# THE DATA
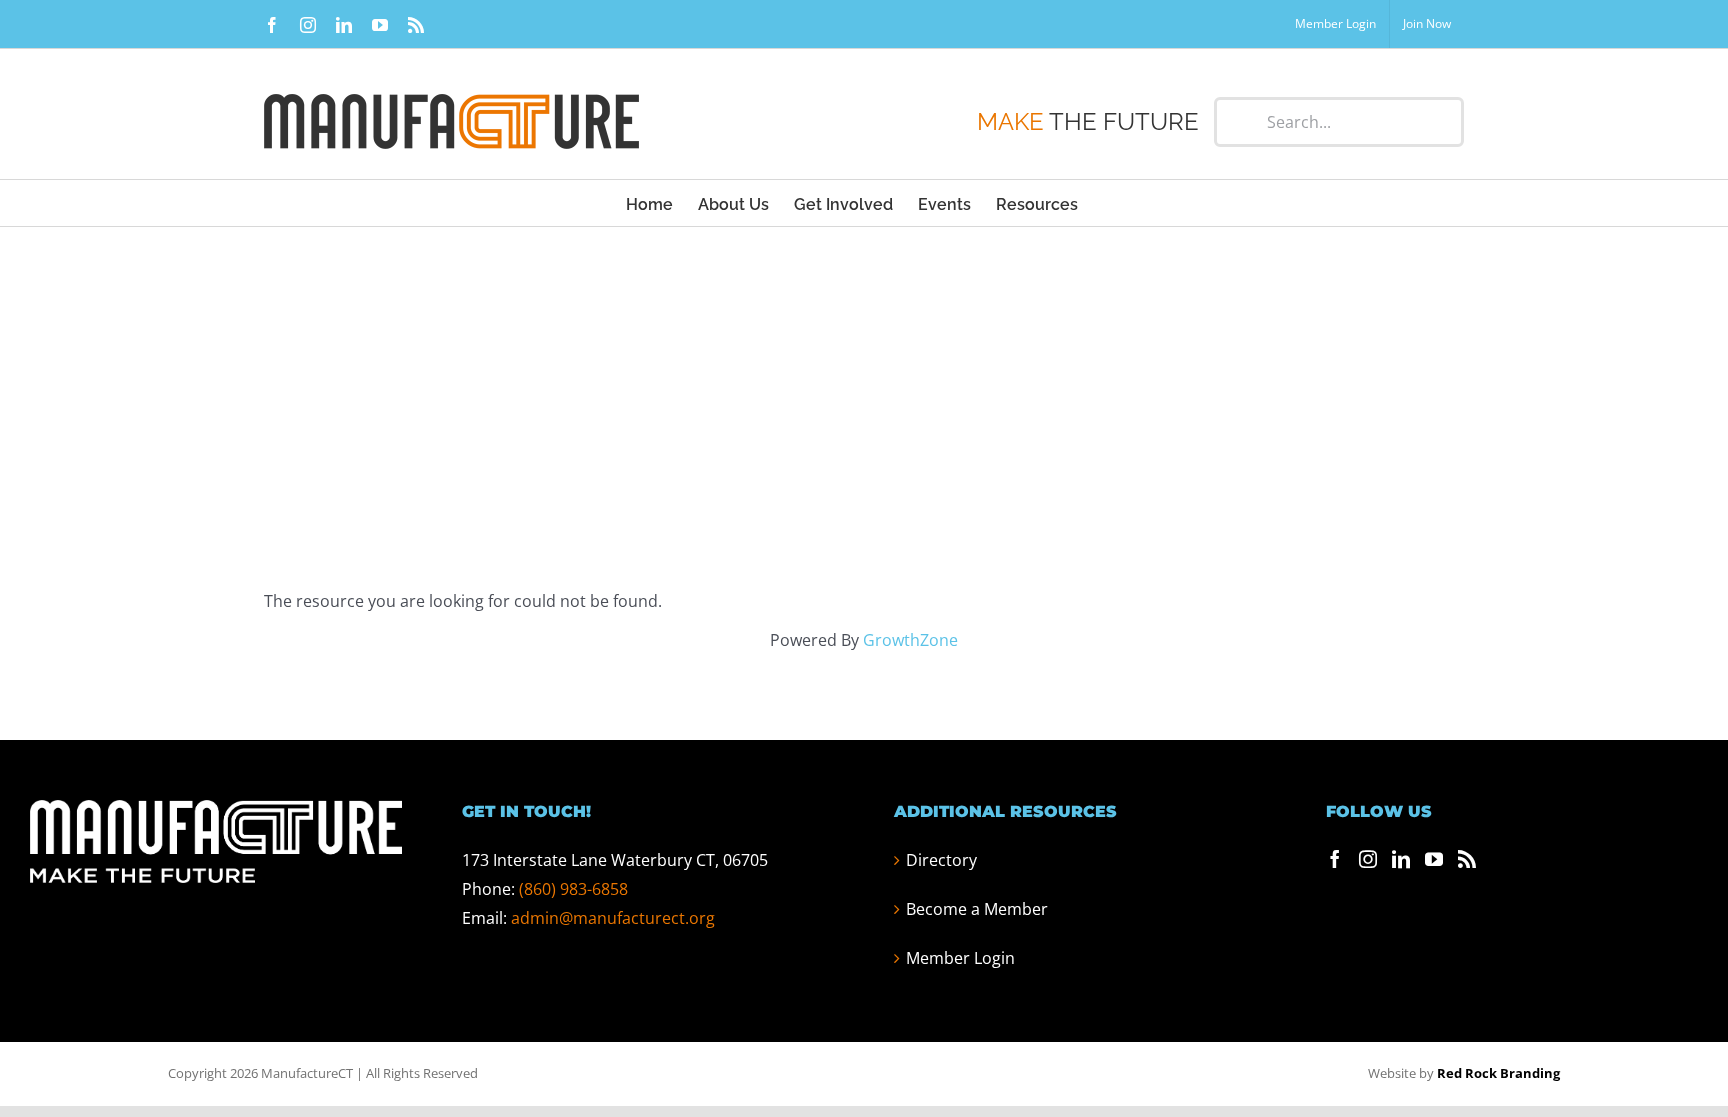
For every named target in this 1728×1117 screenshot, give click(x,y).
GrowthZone (910, 640)
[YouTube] (1434, 859)
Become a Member (977, 909)
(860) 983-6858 (573, 889)
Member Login (960, 958)
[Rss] (1467, 859)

# PROBLEM TO SOLVE
Reproduce every record word for word. The copy must contain no pictures.

# EXERCISE RESULT
For every named target in this 1728×1117 screenshot, give click(x,y).
GrowthZone (910, 640)
[YouTube] (1434, 859)
Become a Member (977, 909)
(860) 983-6858 (573, 889)
Member Login (960, 958)
[Rss] (1467, 859)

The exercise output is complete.